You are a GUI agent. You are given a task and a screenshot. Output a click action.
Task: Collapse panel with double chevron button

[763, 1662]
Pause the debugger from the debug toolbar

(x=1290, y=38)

**WHAT IS ASKED**
Copy every line of the records above without changing a word.

**FINAL RESULT**
You are a GUI agent. You are given a task and a screenshot. Output a click action.
Task: Collapse panel with double chevron button

[763, 1662]
Pause the debugger from the debug toolbar

(x=1290, y=38)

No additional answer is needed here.